| Entries shown |
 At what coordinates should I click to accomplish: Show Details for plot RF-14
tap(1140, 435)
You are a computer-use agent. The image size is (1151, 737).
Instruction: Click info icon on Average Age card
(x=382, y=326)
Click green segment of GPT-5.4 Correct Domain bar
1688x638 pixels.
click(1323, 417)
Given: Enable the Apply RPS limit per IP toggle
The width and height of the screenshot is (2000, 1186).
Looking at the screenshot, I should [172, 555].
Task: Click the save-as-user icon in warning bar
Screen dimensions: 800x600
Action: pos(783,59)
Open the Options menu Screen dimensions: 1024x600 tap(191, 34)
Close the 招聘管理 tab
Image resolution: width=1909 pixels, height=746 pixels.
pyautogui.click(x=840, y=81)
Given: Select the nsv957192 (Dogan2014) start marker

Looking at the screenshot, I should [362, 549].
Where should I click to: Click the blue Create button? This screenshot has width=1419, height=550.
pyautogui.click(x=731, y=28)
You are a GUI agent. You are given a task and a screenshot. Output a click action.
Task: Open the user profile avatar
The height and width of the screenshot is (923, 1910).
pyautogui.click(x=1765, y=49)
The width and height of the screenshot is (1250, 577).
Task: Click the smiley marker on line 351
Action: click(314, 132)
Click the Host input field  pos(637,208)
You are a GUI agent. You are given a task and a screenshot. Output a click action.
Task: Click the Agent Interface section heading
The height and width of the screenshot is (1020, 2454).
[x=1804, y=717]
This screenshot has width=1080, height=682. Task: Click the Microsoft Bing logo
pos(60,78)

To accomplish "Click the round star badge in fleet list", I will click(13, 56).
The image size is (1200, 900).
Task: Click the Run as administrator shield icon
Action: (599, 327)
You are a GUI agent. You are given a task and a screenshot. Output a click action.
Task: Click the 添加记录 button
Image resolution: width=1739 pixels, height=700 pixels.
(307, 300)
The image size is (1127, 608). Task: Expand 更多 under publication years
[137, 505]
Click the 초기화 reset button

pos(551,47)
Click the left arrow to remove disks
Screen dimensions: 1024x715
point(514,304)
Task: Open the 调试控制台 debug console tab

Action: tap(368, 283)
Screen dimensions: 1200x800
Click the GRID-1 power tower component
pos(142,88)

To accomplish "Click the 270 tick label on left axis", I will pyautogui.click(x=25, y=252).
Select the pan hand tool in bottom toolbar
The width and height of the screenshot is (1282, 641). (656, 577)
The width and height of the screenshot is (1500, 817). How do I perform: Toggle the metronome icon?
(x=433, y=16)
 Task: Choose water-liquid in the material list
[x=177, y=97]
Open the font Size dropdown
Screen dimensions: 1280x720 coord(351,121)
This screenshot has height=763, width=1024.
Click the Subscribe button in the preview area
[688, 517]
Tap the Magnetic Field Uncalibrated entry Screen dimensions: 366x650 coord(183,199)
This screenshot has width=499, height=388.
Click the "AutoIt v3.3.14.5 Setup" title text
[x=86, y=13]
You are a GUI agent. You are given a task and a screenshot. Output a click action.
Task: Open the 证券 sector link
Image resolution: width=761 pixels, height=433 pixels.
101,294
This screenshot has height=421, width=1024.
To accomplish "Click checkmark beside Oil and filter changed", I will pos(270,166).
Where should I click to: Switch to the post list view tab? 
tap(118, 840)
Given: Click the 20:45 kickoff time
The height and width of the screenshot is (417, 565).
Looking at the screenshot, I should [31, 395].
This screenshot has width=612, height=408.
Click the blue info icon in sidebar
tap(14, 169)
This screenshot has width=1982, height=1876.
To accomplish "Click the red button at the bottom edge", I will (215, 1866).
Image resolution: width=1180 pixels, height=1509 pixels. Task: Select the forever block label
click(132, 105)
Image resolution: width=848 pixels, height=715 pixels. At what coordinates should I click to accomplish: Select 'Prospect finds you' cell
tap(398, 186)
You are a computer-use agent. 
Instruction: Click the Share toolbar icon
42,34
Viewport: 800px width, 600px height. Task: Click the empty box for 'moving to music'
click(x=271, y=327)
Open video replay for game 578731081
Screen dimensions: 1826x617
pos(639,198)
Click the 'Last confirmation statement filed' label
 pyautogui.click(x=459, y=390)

| Problem requirements |
In the listing above, locate the line containing "The width and height of the screenshot is (2000, 1186)." and the line containing "Task: Click the 添加记录 button", then transcribe both and every line between them verbatim.

| Response |
The width and height of the screenshot is (2000, 1186).
Looking at the screenshot, I should [172, 555].
Task: Click the save-as-user icon in warning bar
Screen dimensions: 800x600
Action: pos(783,59)
Open the Options menu Screen dimensions: 1024x600 tap(191, 34)
Close the 招聘管理 tab
Image resolution: width=1909 pixels, height=746 pixels.
pyautogui.click(x=840, y=81)
Given: Select the nsv957192 (Dogan2014) start marker

Looking at the screenshot, I should [362, 549].
Where should I click to: Click the blue Create button? This screenshot has width=1419, height=550.
pyautogui.click(x=731, y=28)
You are a GUI agent. You are given a task and a screenshot. Output a click action.
Task: Open the user profile avatar
The height and width of the screenshot is (923, 1910).
pyautogui.click(x=1765, y=49)
The width and height of the screenshot is (1250, 577).
Task: Click the smiley marker on line 351
Action: click(314, 132)
Click the Host input field  pos(637,208)
You are a GUI agent. You are given a task and a screenshot. Output a click action.
Task: Click the Agent Interface section heading
The height and width of the screenshot is (1020, 2454).
[x=1804, y=717]
This screenshot has width=1080, height=682. Task: Click the Microsoft Bing logo
pos(60,78)

To accomplish "Click the round star badge in fleet list", I will click(13, 56).
The image size is (1200, 900).
Task: Click the Run as administrator shield icon
Action: (599, 327)
You are a GUI agent. You are given a task and a screenshot. Output a click action.
Task: Click the 添加记录 button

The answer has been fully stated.